Venture and Grant Funding

The role of venture funding in SBIR companies is an important one.  Small venture capital firms (those that meet Small Business Administration standards of 500 employees or fewer, including subsidiaries and owned by individuals) can make investments in SBIR companies.  Those are much needed capital investments and play make or break roles in the commercialization of technologies and companies.  Understanding the role of venture capital and SBIR funding in the development of technology and small business is critical to everyone involved in the commercialization process.

Every company involved in developing funding strategy and participating in SBIR programs need to understand the eligibility rules.  Size determinations and funding/capital structures are unique to each organization – so in each round of funding the who, what and how of eligibility for SBIR and other programs may differ, based on how the company doing the funding or the company being funded is comprised and the relationships which exist.  The particular venture funds, the changes in ownerships, and a host of factors go into eligibility and size determinations.

What is most important to understand is that a company needs to be proactive in understanding the eligibility impact of various venture and institutional sources on grant eligibility.  Once the eligibility impact is understood, the company can look for alternative capital for the grant revenues.

Venture, institutional, and other investment in small business is allowable and encouraged.  Control of the small business by entities which change the nature of the business through control and investment is the issue.  The SBIR program is for SMALL businesses.  When the businesses receiving the funds become extensions of larger entities, then the competition becomes impaired.  On the other hand, well run, well funded businesses are the ultimate objective, so SBIR companies are to be encouraged to develop to the point that venture and other investors want to put their money into them.  It is almost a paradox that getting to the point of being disqualified from participating in the SBIR program may be a milestone to be celebrated.  It depends upon when and how that milestone is achieved!

Creating a funding strategy which incorporates all types of funding and takes into consideration the requirements, restrictions, and implications of each type is an important step for every company.  Funding is critical to the success of an organization and overlooking any aspect of the funding equation can result in serious implications for the organization.

Whatever the source of funding, the business and its founders need to understand the rules, the roles, and the implications of the “strings” attached.  No funding source comes without expectations, without rules, and without requirements.
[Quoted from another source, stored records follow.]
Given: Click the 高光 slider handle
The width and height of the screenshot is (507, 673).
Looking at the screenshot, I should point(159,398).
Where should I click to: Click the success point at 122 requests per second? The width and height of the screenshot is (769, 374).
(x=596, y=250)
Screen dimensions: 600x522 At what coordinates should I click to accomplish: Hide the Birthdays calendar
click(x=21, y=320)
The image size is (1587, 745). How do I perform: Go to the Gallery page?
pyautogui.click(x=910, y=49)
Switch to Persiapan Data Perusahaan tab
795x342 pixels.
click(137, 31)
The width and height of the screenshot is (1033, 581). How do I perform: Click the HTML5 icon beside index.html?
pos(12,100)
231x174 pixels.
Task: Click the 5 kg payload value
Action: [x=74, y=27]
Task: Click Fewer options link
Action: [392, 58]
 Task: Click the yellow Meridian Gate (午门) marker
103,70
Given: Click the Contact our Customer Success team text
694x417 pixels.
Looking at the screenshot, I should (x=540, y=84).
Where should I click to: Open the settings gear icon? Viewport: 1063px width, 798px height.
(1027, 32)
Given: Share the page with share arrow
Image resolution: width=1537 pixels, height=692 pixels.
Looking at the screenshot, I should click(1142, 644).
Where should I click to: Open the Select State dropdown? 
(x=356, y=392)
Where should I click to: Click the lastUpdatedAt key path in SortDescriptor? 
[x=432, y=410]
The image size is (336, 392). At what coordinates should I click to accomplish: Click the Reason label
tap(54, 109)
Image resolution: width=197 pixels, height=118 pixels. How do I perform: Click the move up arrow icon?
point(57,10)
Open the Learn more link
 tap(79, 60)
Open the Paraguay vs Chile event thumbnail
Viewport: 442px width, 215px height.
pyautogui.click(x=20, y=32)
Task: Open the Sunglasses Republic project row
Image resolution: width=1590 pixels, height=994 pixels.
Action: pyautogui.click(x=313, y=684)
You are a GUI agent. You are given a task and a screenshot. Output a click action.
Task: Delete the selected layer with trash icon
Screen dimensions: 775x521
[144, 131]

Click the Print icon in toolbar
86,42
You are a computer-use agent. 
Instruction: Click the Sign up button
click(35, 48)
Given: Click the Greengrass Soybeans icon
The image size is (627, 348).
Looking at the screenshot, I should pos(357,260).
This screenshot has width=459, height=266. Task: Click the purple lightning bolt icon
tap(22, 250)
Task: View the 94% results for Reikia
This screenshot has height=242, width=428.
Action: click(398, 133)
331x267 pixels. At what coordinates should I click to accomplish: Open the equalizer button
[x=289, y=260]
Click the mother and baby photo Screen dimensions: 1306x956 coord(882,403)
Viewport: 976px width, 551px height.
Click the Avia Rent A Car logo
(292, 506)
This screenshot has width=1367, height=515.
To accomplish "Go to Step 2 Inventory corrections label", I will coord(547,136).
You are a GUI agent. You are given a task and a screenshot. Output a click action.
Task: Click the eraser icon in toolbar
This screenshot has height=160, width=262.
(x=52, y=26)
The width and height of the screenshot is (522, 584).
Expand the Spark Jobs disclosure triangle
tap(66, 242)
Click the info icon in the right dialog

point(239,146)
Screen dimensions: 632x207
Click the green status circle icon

For instance, government funds come with eligibility, compliance, performance, and other potential restrictions and attachments.  The uninformed organization can, through its actions and inactions, create long term business constraints with unintended consequences.  Private sector funding also comes with expectations and changes in the business.  The combination and the timing of these funding sources and how the organization manages them are important.

Grant funding is a means of leveraging additional private sector sources.  Grants are “replacement” funds for projects the organization would have undertaken anyway.  The grants free up those funds to be deployed to other aspects of the project or the business.  For example, there are now funds for commercialization of the technology.  The synergy of funding sources is what the recipient should be working to achieve through strategy, timing, and commercialization efforts.

Grant funding isn’t the objective or the end game.  The objective is commercialization.  Grant funding is a mechanism for achieving commercialization.  If a business grows beyond the grant funding mechanism, then that may be a true metric of success.